En ces conditions, il me semble que la transmission à l'UNPI des informations qu'elle réclame ne violerait pas la LCPP et son Règlement d'exécution.

Avis quant à la transparence

Selon l'article 18 de la nouvelle constitution cantonale, toute personne a le droit de consulter des documents officiels, dans la mesure où aucun intérêt public ou privé prépondérant ne s'y oppose. La loi règle se droit à l'information. La commission "constitution" a précisé dans son rapport au Grand Conseil du 22 novembre 1999, que les autorités seront tenues de fournir à toute personne, sur demande, des informations déterminées et de l'autoriser à consulter des documents officiels, pour autant qu'aucun intérêt public ou privé prépondérant ne s'oppose à la consultation; la personne requérante n'aurait de plus pas à fournir la preuve d'un quelconque intérêt légitime.

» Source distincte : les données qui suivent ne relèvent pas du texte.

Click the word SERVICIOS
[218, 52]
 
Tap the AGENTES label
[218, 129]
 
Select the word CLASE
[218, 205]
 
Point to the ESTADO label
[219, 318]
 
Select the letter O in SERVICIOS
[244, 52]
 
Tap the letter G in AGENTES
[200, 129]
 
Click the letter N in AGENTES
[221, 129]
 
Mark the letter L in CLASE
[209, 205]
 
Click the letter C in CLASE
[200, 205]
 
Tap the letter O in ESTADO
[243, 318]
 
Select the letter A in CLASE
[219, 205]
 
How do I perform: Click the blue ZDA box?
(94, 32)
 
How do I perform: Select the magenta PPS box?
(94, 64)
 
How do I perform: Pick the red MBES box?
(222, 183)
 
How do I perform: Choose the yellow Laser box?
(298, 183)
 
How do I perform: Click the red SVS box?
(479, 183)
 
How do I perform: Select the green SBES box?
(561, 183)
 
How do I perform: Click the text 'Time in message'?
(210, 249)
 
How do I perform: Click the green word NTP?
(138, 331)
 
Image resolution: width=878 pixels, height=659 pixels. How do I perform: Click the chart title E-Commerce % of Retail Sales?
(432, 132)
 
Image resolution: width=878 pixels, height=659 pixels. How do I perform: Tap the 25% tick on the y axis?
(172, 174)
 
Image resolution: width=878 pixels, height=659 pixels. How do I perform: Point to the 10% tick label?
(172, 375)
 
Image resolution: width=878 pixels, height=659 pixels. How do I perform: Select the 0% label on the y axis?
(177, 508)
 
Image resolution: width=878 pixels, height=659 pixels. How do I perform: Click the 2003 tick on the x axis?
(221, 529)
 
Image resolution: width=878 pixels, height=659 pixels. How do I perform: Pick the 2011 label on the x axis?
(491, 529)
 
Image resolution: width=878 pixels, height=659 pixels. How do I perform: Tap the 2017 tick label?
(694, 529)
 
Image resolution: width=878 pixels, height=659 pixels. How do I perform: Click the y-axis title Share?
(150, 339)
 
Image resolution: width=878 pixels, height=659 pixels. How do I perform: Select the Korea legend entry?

Certes, il s'agit-là d'une réglementation future qui devra de plus être "traduite" dans une loi. Il s'agit néanmoins de garder à l'esprit cette volonté du constituant.

En l'espèce, il ne paraît pas qu'un intérêt public ou privé prépondérant s'opposerait à ce qu'un particulier consulte les documents officiels contenant la liste des personnes qui ont reçu de l'Etat l'autorisation d'exercer professionnellement le commerce et le courtage en matière immobilière. Il est dès lors fort vraisemblable que dans un avenir plus ou moins proche, l'UNPI pourra exiger d'avoir accès à ces données, sur la base de son droit à l'information prévue dans la constitution cantonale.

Conclusions

Il appartient au Conseil d'Etat de décider s'il entend remettre à l'UNPI les informations qu'elle réclame. La LCPP ne le contraint pas à fournir ces informations; de même, la LCPP ne l'empêche pas de les transmettre. La procédure de transmission des données est réglée par l'article 23 du Règlement d'exécution de la LCPP.

La nouvelle constitution cantonale prévoit un droit à l'information. Ce droit, qui n'est à ce jour pas encore concrétiser, permettra à l'UNPI d'exiger les informations qu'elle requiert.